[Data entries]
-.-.-

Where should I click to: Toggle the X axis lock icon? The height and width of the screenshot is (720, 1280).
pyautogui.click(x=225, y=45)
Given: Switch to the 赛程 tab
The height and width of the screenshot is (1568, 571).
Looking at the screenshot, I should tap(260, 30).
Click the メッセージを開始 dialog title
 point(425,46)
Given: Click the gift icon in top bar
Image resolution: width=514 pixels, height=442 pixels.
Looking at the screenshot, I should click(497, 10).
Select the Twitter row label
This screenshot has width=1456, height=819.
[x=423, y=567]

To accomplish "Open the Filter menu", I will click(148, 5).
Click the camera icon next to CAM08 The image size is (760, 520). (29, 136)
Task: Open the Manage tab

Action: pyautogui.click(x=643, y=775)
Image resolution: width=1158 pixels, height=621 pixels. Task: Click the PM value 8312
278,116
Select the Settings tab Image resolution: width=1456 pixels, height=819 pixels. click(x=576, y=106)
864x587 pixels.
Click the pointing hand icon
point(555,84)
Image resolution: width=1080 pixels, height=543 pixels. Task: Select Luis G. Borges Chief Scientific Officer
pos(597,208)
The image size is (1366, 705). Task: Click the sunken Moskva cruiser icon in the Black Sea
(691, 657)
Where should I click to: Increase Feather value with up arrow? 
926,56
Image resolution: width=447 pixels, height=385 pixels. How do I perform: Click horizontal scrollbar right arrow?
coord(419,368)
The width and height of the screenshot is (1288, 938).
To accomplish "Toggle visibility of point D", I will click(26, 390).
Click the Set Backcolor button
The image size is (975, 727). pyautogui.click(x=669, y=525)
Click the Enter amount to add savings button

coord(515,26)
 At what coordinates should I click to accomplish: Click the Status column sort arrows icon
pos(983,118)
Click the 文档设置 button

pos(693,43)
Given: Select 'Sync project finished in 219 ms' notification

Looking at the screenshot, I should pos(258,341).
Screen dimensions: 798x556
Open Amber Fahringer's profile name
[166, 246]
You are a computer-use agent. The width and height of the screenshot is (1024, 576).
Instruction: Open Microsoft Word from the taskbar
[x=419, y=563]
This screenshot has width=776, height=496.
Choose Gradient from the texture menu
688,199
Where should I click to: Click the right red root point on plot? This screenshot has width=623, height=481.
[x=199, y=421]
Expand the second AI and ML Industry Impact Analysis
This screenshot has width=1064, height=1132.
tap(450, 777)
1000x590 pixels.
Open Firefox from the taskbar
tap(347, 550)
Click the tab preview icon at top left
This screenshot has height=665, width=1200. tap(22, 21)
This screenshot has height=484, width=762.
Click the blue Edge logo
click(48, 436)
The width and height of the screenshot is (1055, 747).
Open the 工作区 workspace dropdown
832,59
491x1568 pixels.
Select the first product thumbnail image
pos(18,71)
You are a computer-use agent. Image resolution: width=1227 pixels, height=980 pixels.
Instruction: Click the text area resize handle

-.-.-

# What this task involves
Line by line, please copy the records above exactly.

# Solved exercise
Where should I click to: Toggle the X axis lock icon? The height and width of the screenshot is (720, 1280).
pyautogui.click(x=225, y=45)
Given: Switch to the 赛程 tab
The height and width of the screenshot is (1568, 571).
Looking at the screenshot, I should tap(260, 30).
Click the メッセージを開始 dialog title
 point(425,46)
Given: Click the gift icon in top bar
Image resolution: width=514 pixels, height=442 pixels.
Looking at the screenshot, I should click(497, 10).
Select the Twitter row label
This screenshot has width=1456, height=819.
[x=423, y=567]

To accomplish "Open the Filter menu", I will click(148, 5).
Click the camera icon next to CAM08 The image size is (760, 520). (29, 136)
Task: Open the Manage tab

Action: pyautogui.click(x=643, y=775)
Image resolution: width=1158 pixels, height=621 pixels. Task: Click the PM value 8312
278,116
Select the Settings tab Image resolution: width=1456 pixels, height=819 pixels. click(x=576, y=106)
864x587 pixels.
Click the pointing hand icon
point(555,84)
Image resolution: width=1080 pixels, height=543 pixels. Task: Select Luis G. Borges Chief Scientific Officer
pos(597,208)
The image size is (1366, 705). Task: Click the sunken Moskva cruiser icon in the Black Sea
(691, 657)
Where should I click to: Increase Feather value with up arrow? 
926,56
Image resolution: width=447 pixels, height=385 pixels. How do I perform: Click horizontal scrollbar right arrow?
coord(419,368)
The width and height of the screenshot is (1288, 938).
To accomplish "Toggle visibility of point D", I will click(26, 390).
Click the Set Backcolor button
The image size is (975, 727). pyautogui.click(x=669, y=525)
Click the Enter amount to add savings button

coord(515,26)
 At what coordinates should I click to accomplish: Click the Status column sort arrows icon
pos(983,118)
Click the 文档设置 button

pos(693,43)
Given: Select 'Sync project finished in 219 ms' notification

Looking at the screenshot, I should pos(258,341).
Screen dimensions: 798x556
Open Amber Fahringer's profile name
[166, 246]
You are a computer-use agent. The width and height of the screenshot is (1024, 576).
Instruction: Open Microsoft Word from the taskbar
[x=419, y=563]
This screenshot has width=776, height=496.
Choose Gradient from the texture menu
688,199
Where should I click to: Click the right red root point on plot? This screenshot has width=623, height=481.
[x=199, y=421]
Expand the second AI and ML Industry Impact Analysis
This screenshot has width=1064, height=1132.
tap(450, 777)
1000x590 pixels.
Open Firefox from the taskbar
tap(347, 550)
Click the tab preview icon at top left
This screenshot has height=665, width=1200. tap(22, 21)
This screenshot has height=484, width=762.
Click the blue Edge logo
click(48, 436)
The width and height of the screenshot is (1055, 747).
Open the 工作区 workspace dropdown
832,59
491x1568 pixels.
Select the first product thumbnail image
pos(18,71)
You are a computer-use agent. Image resolution: width=1227 pixels, height=980 pixels.
Instruction: Click the text area resize handle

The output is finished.